• **REQUIREMENT**: Transcribe the records word for word, from the line that contains "Click inside the search input field" through the end of the records, and leave the pictures out of your answer.

• **STORED RECORDS**:
[start]
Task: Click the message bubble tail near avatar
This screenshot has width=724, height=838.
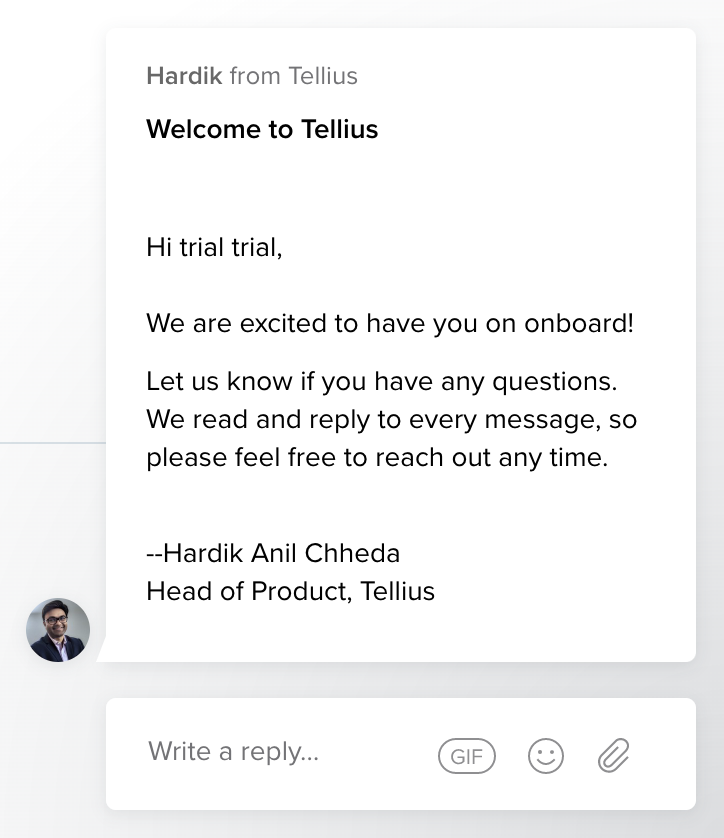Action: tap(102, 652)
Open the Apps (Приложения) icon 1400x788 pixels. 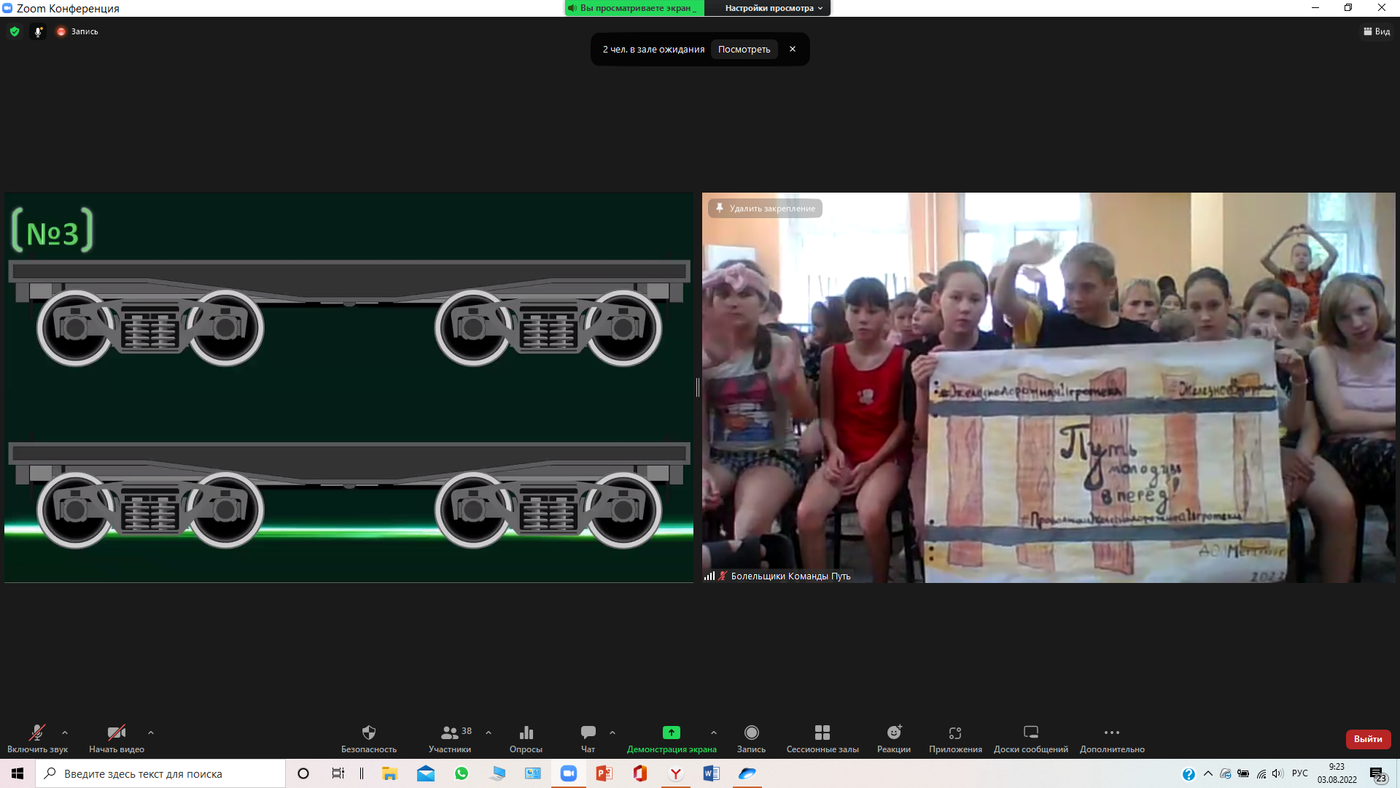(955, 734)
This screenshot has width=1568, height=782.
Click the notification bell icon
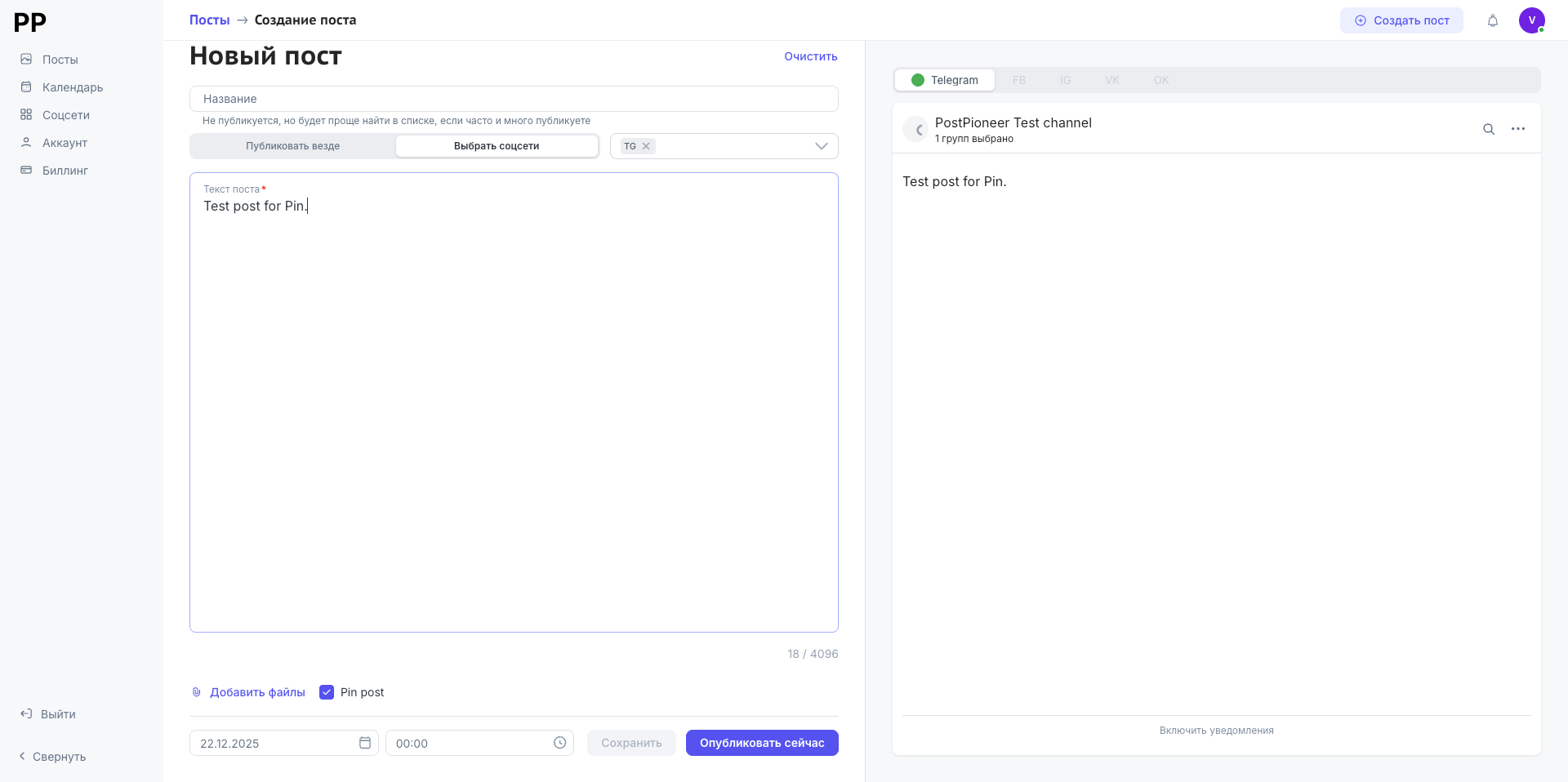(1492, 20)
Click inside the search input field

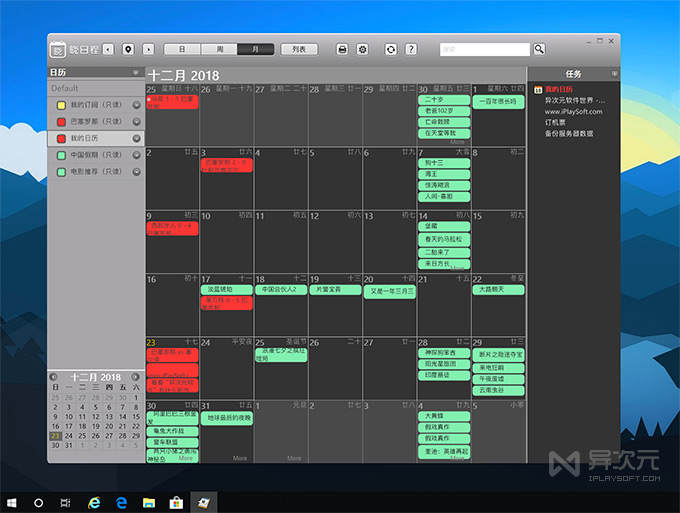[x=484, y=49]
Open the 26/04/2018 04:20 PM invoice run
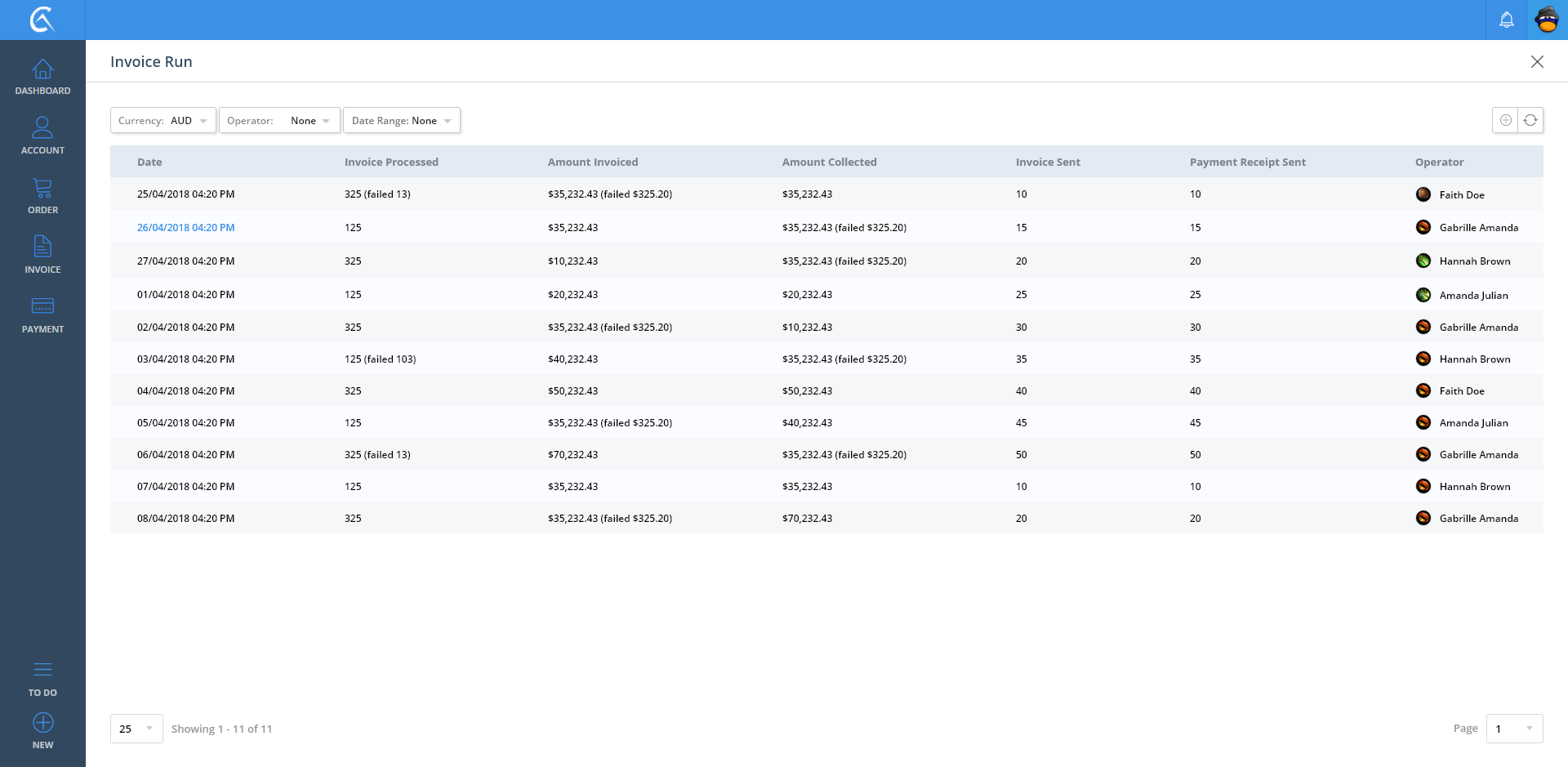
[end]
• **SOLUTION**:
Click inside the search input field

[x=484, y=49]
Open the 26/04/2018 04:20 PM invoice run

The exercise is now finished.